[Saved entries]
+ + + +

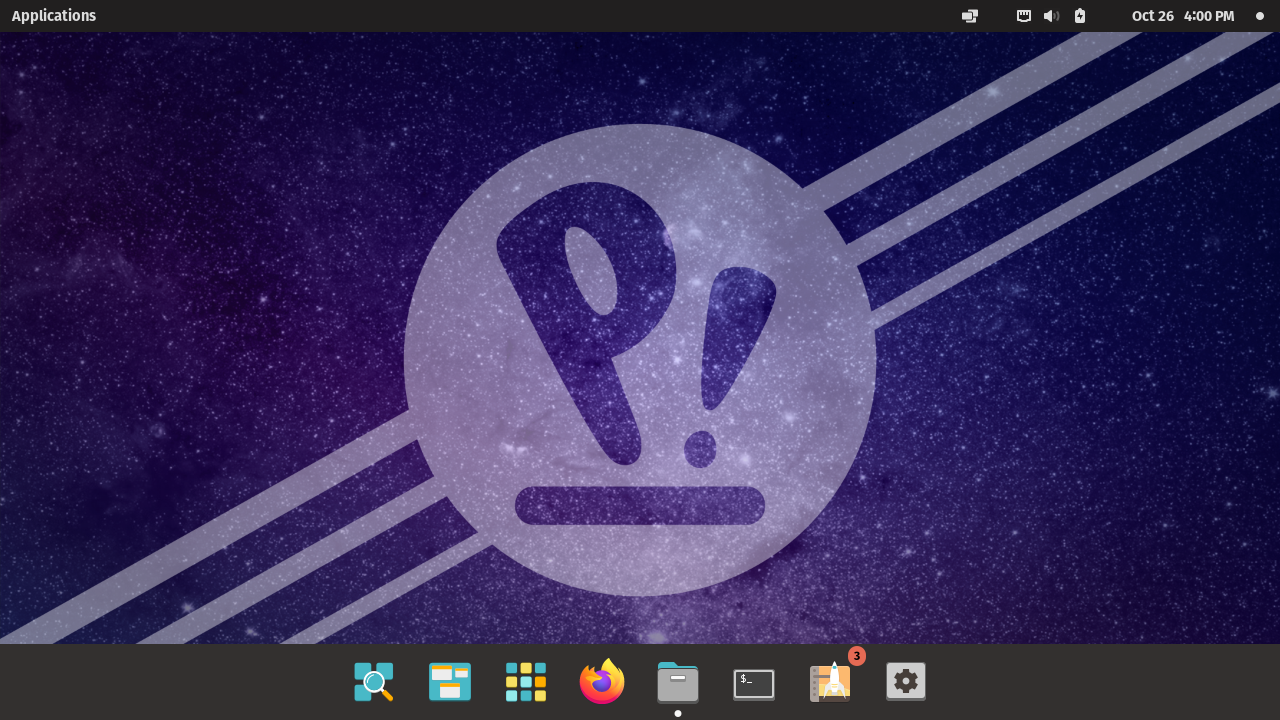Click the Oct 26 date text
Screen dimensions: 1280x720
1152,16
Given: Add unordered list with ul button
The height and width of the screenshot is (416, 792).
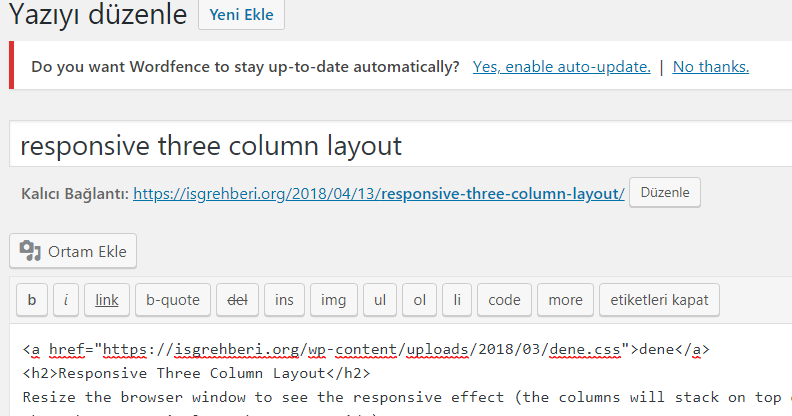Looking at the screenshot, I should point(380,300).
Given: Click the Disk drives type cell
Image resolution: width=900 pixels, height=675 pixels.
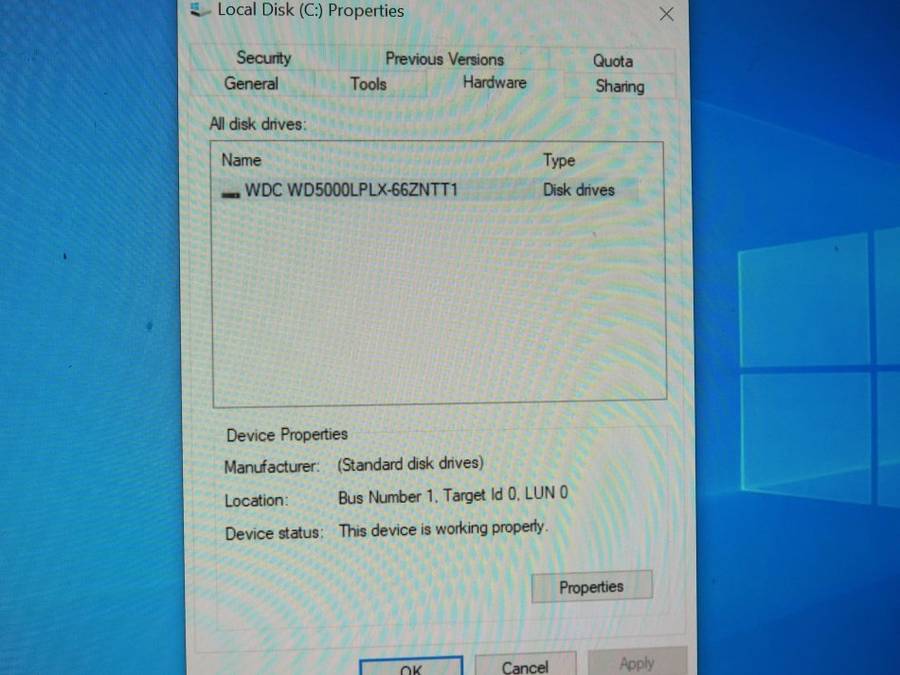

+ + + +

§ **Your goal**: Report each line of the entries where the word "Given" occurs.

§ **Task output**:
Given: Add unordered list with ul button
Given: Click the Disk drives type cell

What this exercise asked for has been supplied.